■リヴァイアサン大祭『絆を新たに』
既に陽が落ち、辺りは宵闇へと変わっていた。闇の中……雪が淡い光を伴って舞い散り、一帯は仄かに幻想的な雰囲気を醸し出す。二人は樹氷の合間をゆっくりと歩いた。
闇は冷たい空気と樹氷とあいまって、青く染まっているようにも感じられる。
ヘキサドリィはぽろぽろと涙をこぼしながらも歩を進め、涙に濡れた瞳でようやく一本の木を見つけた。
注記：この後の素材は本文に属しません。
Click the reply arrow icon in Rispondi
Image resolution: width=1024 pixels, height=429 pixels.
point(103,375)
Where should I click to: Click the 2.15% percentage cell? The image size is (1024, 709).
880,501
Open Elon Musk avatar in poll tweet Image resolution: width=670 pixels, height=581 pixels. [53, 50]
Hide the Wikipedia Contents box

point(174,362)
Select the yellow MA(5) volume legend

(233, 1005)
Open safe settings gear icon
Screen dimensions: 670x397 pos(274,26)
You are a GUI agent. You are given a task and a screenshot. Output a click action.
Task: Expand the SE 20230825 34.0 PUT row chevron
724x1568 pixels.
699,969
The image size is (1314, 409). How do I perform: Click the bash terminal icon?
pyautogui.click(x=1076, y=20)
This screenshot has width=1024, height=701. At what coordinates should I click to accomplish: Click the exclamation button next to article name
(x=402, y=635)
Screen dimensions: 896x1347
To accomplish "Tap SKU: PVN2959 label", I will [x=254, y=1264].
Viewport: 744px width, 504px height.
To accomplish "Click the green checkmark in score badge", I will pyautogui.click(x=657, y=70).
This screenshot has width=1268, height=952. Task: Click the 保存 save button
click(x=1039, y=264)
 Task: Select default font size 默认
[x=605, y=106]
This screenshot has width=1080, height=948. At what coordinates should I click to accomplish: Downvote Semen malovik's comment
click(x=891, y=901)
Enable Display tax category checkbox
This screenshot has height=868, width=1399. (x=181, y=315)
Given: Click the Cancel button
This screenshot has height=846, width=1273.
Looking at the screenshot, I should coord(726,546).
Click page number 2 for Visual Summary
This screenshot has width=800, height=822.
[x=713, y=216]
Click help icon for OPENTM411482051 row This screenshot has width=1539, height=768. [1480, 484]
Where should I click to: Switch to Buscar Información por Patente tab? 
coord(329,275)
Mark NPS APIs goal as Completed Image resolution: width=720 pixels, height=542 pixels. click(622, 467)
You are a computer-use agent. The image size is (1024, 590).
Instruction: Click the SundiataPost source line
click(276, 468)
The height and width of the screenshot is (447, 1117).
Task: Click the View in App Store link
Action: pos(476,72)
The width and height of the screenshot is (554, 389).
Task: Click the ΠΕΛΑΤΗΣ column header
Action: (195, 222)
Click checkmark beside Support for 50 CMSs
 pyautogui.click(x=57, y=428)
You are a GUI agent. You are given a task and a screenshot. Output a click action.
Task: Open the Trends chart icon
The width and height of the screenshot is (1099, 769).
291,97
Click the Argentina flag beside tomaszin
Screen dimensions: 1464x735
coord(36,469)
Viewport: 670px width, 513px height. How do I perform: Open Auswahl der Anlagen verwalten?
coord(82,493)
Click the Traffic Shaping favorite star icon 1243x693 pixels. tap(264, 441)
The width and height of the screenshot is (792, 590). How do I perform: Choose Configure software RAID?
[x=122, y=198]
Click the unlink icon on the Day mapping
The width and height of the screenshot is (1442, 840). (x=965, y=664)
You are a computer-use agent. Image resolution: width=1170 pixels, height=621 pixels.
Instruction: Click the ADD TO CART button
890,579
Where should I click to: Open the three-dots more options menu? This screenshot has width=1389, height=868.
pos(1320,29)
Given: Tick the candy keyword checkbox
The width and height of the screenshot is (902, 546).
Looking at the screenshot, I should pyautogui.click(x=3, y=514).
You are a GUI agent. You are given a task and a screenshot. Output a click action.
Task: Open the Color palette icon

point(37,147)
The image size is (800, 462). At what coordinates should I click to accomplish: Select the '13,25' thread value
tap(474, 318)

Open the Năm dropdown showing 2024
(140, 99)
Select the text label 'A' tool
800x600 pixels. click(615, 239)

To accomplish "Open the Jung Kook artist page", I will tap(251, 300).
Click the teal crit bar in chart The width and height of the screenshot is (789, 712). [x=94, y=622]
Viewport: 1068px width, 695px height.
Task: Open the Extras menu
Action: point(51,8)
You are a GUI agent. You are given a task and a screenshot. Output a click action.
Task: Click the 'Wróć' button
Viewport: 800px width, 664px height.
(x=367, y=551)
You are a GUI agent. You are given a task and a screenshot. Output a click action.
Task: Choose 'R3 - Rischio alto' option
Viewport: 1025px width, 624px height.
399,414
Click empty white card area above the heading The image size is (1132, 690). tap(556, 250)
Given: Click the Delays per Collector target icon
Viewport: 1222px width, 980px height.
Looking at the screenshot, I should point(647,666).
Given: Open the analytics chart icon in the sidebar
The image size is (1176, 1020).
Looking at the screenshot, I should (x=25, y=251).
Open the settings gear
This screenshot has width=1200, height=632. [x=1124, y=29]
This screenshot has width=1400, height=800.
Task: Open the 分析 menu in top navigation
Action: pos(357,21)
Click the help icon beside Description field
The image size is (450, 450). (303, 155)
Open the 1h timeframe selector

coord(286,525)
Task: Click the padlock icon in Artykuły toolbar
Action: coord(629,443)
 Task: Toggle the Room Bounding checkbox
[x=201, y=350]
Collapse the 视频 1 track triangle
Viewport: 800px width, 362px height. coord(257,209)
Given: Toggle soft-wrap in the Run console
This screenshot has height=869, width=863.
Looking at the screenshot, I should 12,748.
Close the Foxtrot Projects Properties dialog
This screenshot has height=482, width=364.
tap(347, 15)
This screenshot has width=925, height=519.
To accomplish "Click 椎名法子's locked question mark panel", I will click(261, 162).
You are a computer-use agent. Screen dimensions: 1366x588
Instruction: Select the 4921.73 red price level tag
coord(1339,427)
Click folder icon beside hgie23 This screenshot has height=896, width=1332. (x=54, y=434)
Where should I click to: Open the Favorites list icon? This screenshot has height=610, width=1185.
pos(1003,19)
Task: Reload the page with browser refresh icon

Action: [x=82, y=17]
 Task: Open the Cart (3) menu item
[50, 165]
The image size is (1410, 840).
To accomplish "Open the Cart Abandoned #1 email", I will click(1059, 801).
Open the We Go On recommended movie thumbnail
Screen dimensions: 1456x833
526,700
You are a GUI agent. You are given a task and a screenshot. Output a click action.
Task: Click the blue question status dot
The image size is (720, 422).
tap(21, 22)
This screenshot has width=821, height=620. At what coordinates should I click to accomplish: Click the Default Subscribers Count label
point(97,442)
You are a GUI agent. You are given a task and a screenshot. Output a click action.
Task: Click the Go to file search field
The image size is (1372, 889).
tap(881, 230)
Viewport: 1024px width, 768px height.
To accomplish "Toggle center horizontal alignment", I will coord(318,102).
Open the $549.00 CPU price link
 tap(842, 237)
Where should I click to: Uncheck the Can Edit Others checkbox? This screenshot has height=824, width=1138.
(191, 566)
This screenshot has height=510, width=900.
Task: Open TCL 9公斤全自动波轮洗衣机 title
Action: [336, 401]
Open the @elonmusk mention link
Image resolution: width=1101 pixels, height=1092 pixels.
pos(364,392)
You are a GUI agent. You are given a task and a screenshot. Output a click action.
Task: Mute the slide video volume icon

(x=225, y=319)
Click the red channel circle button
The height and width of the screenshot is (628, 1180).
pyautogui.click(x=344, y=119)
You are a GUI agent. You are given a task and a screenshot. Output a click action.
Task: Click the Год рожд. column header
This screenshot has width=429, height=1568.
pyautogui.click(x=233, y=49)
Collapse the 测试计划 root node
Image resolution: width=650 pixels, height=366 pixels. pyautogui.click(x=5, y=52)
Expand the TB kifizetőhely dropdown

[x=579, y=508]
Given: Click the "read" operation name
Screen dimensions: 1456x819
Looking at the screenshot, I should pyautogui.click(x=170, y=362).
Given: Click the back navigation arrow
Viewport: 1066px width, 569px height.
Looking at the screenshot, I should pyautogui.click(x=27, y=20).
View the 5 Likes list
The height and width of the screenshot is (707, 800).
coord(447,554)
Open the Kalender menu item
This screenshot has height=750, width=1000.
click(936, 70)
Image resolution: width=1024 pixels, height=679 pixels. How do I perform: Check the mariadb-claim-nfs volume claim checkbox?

ツバキの目にも映り「あれか」と口の中だけで呟くと、小さな声が届いた。
「……ごめんね」
それは隣のヘキサドリィの声で、ツバキは視線と隣へと移す。
ゆるゆると瞬くツバキに、ヘキサドリィはもう一度、ここまで辿りつくまでのことを謝った。
亡き母との思い出に溢れた涙。
そんな思いを受け止めて、抱き寄せてくれたツバキにヘキサドリィは続ける。
「……ありがとう」
そう言うと、ヘキサドリィはいつもの柔らかな笑顔を浮かべた。
その笑顔と言葉にツバキの中に満ちるような思いが広がる。
「ヘキサドリィ」
呼びかけ、ツバキもまた微笑んだ。
ヘキサドリィの頬に泣いた痕は残っていても、確実に今まであったような隔たりのようなものがなくなった。そんな印象をツバキは見て取る。
弱さを見せるのは難しいことだから、それをマスターが伝えてくれたことは嬉しいことだった。
冷たく澄んだ空気が二人の頬を撫でる。
ツバキが足を進めて木を背にして寄りかかると「ほらこっち」と手を広げて優しい視線を送った。その視線に誘われ、ヘキサドリィはルバキの傍らに並ぶ。
寄り添うヘキサドリィの柔らかな髪に触れ、そのままツバキは頭を撫でた。
くしゃくしゃと頭を撫でられてくすぐったそうにしているヘキサドリィを見てツバキは再び微笑む。
互いの視線が絡まり、どちらからともなく笑みを深めると、ふいに二人で空を見上げた。
気温は低い。空気もまた、冷たい。
……けれど。
感じられる温もり。確かに傍らにある、存在。
ツバキとヘキサドリィと――そんな二人をリヴァイアサンも祝福するかのように、悠々と空を泳いでいくでのであった。